## [Your instructions]
Return every line of the items below that contains the string "dimensions". Case matters.

Word and element location records:
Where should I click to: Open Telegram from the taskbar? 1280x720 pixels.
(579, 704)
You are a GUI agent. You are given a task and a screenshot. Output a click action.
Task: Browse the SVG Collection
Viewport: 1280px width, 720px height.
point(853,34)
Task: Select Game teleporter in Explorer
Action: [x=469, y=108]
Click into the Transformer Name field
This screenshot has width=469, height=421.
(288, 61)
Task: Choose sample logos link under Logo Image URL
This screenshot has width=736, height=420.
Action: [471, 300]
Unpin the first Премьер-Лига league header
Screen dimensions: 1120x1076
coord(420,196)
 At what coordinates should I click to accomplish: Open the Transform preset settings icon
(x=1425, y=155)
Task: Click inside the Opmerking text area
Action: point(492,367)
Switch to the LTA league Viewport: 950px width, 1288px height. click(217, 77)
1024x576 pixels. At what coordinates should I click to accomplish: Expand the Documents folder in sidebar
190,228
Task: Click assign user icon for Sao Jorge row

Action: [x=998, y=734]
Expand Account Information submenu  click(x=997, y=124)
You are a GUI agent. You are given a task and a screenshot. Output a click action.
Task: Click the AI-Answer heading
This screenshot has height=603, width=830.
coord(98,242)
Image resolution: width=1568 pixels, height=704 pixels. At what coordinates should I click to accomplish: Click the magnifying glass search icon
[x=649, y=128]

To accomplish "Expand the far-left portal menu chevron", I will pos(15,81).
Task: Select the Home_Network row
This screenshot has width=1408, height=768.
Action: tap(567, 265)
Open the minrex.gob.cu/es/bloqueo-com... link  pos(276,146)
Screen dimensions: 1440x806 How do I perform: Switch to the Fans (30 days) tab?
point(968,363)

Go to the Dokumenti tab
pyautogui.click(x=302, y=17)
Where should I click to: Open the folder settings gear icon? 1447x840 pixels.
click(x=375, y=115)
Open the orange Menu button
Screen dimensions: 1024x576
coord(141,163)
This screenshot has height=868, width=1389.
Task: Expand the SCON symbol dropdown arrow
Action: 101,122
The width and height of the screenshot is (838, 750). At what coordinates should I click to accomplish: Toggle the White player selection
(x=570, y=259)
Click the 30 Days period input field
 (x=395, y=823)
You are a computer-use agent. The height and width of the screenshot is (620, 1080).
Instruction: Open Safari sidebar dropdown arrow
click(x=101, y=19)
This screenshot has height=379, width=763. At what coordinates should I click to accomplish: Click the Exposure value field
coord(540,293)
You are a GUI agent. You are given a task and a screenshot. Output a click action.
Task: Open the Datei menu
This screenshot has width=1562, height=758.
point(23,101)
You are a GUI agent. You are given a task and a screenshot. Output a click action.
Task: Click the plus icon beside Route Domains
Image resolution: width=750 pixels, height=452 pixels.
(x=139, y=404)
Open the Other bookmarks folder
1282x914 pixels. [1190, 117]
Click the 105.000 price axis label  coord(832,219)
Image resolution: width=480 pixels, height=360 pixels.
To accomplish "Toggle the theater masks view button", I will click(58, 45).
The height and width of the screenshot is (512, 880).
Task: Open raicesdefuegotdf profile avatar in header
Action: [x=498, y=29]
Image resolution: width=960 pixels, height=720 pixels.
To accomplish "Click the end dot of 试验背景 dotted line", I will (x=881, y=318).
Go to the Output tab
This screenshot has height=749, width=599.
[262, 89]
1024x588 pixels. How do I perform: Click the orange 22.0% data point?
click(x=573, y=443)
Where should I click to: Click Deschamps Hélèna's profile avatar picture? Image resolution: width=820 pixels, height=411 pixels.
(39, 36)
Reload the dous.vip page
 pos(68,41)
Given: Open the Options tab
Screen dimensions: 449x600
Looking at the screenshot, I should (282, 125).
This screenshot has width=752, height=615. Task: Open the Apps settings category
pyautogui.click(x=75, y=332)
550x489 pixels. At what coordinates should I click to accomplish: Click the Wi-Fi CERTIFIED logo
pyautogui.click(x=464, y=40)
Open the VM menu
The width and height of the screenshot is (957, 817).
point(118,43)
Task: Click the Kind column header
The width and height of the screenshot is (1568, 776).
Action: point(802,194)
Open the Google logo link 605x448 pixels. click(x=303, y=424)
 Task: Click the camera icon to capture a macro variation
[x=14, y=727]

## [Solution for this problem]
Screen dimensions: 1120x1076
Screen dimensions: 1440x806 How do I perform: Switch to the Fans (30 days) tab?
Screen dimensions: 1024x576
Screen dimensions: 449x600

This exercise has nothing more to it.